Data in this exercise:
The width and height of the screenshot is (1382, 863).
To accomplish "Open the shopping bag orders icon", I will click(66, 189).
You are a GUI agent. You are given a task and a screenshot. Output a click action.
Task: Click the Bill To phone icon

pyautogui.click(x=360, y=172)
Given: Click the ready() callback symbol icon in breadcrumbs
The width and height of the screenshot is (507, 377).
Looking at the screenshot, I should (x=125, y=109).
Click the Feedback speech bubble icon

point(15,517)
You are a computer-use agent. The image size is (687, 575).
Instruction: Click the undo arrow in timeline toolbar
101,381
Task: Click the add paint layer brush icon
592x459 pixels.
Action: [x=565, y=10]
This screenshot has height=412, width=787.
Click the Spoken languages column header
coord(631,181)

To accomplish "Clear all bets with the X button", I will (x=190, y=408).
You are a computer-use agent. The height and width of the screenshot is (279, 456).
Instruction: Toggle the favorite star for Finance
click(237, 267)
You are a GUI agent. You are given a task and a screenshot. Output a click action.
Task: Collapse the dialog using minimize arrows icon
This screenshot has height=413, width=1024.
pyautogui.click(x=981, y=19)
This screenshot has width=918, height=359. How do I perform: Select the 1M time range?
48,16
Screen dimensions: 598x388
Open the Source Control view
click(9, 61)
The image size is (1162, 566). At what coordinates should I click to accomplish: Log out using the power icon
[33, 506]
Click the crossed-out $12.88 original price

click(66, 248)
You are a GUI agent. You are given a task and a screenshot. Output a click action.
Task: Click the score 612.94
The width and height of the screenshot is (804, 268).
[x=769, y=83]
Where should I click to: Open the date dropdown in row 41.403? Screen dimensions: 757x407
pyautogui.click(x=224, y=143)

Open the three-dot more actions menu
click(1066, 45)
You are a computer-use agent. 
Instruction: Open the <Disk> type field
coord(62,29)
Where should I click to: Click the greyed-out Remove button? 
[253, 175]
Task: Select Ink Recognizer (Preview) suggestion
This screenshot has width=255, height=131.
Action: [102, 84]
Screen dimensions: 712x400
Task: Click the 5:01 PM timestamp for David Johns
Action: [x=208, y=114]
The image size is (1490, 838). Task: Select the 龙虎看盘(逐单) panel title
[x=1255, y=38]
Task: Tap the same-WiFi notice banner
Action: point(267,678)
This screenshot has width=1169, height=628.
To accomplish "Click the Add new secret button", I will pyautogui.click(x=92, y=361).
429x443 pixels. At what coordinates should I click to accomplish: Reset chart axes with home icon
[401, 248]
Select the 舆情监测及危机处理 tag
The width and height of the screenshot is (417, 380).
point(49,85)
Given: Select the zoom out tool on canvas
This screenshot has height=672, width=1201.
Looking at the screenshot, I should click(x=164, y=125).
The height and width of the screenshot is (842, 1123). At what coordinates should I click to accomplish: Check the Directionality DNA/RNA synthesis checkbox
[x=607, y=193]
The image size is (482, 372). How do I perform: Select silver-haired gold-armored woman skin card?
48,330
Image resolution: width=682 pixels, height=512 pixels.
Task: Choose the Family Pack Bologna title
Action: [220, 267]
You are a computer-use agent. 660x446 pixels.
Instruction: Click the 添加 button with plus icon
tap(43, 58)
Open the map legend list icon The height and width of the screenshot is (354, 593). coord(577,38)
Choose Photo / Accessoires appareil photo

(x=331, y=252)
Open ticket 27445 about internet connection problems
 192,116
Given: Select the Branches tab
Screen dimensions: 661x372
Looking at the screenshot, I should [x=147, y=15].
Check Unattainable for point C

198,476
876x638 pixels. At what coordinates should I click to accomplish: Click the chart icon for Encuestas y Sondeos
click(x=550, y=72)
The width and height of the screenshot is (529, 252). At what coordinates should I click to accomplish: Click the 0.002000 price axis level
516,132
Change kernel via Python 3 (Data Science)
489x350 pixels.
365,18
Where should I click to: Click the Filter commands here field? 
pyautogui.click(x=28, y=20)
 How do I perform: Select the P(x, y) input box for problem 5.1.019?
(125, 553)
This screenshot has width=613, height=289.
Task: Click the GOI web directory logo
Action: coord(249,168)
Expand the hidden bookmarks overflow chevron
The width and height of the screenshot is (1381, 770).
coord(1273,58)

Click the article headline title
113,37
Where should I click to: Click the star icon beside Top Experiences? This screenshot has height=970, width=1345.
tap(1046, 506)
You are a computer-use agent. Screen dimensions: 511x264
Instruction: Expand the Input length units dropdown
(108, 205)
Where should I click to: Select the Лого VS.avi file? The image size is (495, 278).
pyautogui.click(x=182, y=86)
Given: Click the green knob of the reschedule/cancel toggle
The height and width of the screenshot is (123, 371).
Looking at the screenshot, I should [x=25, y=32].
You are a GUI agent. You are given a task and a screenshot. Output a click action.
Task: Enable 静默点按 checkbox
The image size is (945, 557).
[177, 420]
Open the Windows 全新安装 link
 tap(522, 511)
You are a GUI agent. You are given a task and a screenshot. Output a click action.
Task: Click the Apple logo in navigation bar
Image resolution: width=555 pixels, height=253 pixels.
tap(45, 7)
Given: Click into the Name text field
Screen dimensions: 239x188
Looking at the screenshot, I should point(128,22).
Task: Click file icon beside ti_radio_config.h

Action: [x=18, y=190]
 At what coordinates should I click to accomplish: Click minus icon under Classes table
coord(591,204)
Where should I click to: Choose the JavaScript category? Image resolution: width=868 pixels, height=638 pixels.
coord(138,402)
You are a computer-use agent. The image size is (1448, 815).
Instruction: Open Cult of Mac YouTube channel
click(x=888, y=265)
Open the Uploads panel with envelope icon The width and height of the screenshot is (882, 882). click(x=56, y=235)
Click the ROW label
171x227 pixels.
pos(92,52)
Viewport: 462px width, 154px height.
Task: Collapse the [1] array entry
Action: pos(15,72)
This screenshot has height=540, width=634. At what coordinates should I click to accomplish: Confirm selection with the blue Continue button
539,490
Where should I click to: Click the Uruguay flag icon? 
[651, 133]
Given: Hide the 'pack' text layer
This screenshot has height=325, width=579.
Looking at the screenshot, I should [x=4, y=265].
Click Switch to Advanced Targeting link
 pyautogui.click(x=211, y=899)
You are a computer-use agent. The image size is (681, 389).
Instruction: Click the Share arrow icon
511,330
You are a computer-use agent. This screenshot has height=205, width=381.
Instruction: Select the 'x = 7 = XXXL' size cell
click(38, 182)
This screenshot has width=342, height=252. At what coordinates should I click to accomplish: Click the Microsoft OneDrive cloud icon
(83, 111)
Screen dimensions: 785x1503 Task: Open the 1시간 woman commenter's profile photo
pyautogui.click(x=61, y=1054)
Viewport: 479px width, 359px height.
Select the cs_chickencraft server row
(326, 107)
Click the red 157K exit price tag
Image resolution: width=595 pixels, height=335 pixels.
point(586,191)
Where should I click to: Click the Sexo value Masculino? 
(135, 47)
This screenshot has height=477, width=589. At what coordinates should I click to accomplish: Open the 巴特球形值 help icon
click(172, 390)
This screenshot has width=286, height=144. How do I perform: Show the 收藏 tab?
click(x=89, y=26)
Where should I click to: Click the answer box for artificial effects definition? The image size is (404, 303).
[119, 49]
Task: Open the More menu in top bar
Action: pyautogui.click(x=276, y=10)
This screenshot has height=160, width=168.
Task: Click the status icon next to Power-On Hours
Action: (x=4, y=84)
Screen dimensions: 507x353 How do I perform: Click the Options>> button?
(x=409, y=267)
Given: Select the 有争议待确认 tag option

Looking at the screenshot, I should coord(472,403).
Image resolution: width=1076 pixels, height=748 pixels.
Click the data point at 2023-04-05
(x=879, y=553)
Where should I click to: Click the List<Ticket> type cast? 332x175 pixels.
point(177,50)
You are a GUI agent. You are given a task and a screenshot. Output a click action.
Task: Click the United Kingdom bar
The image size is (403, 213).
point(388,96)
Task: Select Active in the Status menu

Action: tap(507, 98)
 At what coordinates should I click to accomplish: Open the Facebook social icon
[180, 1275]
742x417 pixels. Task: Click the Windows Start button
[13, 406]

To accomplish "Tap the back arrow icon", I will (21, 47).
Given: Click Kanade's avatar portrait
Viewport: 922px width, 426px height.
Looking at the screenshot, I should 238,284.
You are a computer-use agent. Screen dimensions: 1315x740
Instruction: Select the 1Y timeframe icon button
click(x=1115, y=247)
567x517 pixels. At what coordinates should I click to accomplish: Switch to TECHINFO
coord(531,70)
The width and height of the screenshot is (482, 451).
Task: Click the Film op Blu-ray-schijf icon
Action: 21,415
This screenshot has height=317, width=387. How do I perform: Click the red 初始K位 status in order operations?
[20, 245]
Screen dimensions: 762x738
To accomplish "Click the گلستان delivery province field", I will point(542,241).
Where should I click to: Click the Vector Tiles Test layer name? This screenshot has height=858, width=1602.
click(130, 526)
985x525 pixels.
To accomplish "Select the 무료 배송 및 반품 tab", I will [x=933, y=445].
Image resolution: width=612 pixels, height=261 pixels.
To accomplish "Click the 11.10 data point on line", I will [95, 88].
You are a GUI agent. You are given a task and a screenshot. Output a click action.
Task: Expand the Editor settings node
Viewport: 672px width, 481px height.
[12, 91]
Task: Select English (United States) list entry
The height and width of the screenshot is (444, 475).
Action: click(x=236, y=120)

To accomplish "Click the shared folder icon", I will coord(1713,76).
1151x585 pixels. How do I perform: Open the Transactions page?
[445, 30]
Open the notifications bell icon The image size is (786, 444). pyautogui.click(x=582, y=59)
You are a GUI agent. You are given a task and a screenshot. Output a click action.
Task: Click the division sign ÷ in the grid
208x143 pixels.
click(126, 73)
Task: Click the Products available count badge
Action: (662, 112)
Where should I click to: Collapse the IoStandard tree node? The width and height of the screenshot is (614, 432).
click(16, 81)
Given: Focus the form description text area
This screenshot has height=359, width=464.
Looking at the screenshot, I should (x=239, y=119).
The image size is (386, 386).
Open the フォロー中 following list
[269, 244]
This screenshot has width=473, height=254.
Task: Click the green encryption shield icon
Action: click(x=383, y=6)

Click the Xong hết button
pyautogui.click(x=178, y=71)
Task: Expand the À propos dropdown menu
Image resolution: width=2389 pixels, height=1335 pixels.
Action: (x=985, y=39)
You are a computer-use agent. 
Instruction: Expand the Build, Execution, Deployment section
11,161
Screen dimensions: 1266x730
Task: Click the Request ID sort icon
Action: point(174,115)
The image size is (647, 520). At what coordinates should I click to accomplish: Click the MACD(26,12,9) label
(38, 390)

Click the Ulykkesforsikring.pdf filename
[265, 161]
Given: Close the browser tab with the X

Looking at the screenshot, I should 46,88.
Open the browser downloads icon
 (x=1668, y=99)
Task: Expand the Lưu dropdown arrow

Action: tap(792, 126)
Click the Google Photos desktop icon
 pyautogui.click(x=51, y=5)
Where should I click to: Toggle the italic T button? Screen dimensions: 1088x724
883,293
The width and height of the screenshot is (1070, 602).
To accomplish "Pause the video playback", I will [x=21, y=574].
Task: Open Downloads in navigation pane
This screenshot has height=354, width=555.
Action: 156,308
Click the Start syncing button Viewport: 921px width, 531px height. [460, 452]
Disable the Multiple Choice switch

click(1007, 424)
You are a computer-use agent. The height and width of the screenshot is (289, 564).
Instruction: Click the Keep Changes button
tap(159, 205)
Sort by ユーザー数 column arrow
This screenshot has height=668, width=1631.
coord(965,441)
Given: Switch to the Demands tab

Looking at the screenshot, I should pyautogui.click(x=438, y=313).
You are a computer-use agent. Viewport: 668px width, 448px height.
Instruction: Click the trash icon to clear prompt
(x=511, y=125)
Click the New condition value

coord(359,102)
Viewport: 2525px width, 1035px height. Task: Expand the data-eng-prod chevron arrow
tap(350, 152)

Exercise details:
Retype the entries word for word, starting with their very first line and ending with the line that contains "pyautogui.click(x=360, y=172)", including both of those lines.

Finished exercise:
The width and height of the screenshot is (1382, 863).
To accomplish "Open the shopping bag orders icon", I will click(66, 189).
You are a GUI agent. You are given a task and a screenshot. Output a click action.
Task: Click the Bill To phone icon

pyautogui.click(x=360, y=172)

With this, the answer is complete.